Vestas Warns of Loss in Midst of Order Surge

November 28, 2005 by Jeff Shepard

Vestas Wind Systems A/S (Randers, Denmark), the world's biggest wind turbine maker, shocked investors on Thursday by warning of a full-year 2005 loss due mainly to a component shortage that is preventing it from filling a surge in orders amid record oil prices. Shares in Vestas Wind Systems dived almost 20 percent as the company cut its operating profit margin to around minus 3 percent, from the previous forecast of a margin on earnings before interest and tax (EBIT) of plus 4 percent.

"This (the difference between the new and previous forecasts) is equivalent to 270 million euros ($318.1 million)," Vestas Chief Executive Ditlev Engel told a conference call, describing the downgrade as "embarrassing".

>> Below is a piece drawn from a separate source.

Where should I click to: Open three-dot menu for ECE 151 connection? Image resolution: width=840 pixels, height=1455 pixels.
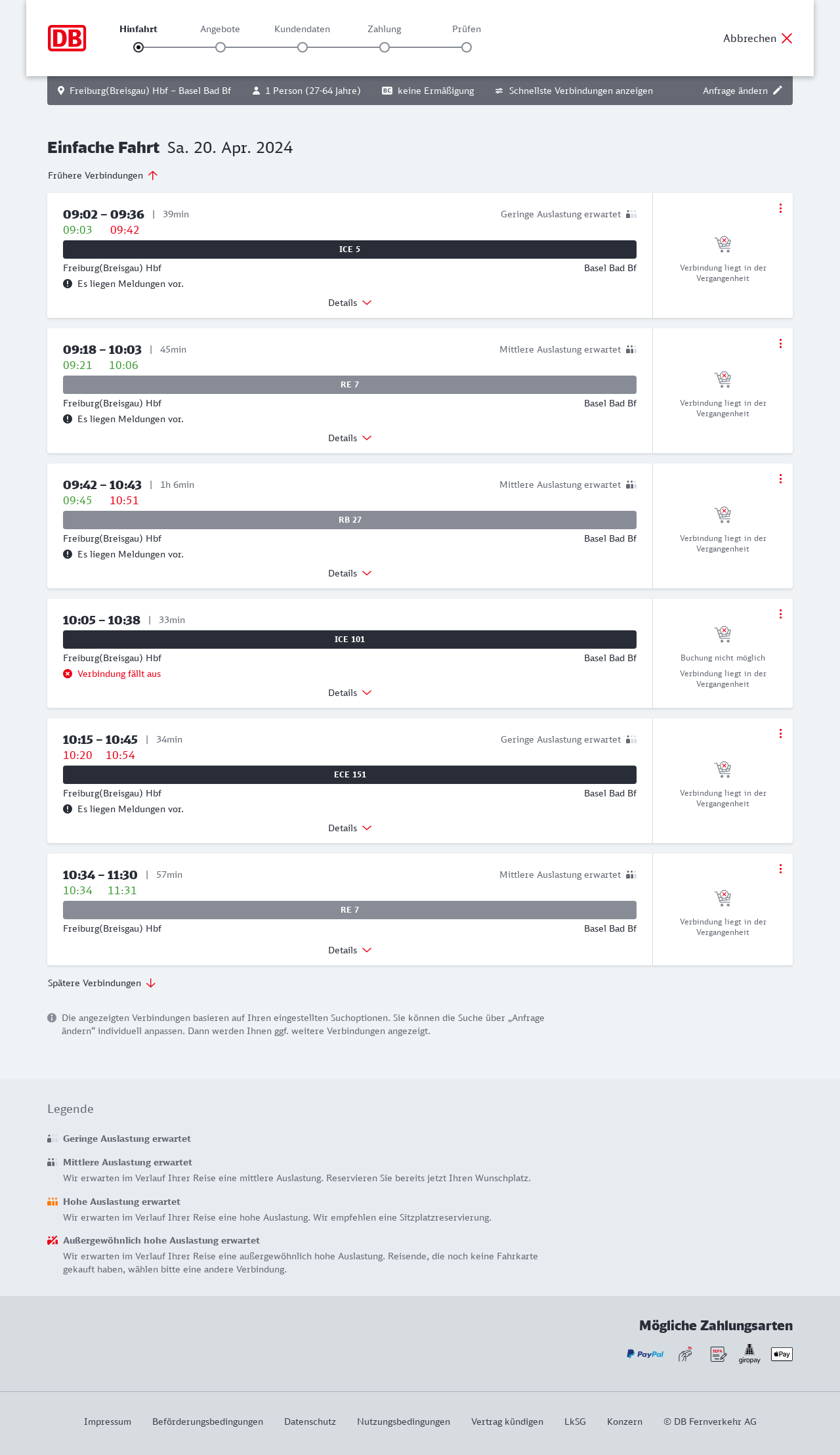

While Vestas sees full-year sales at 3.4 billion euros -- the high end of a previous forecast of 3.2 billion to 3.4 billion -- it sees a loss of around 102 million ($120 million). Vestas shares closed down 19.67 percent at 109.25 Danish crowns, around its levels last summer.

"This is an industry phenomenon. The strong market growth this year has created an unusual demand for components such as gear boxes and forged and cast steel components," said independent industry analyst Per Krogsgaard from BMT Consult.

Apart from the supply woes, Vestas said continued poor quality of components had also triggered substantial additional warranty provisions.

And finally Vestas had to prioritize completion of eight low-margin U.S. projects, accounting for around 25 percent of total 2005 sales, due the terms and conditions of the contracts.

"Had the margin of these projects been on par with the already low average earnings of non-U.S. orders, we would have made an additional 135 million euros," Engel said.

He said Vestas had turned down orders worth 1 billion euros in recent months due to unacceptable terms and conditions.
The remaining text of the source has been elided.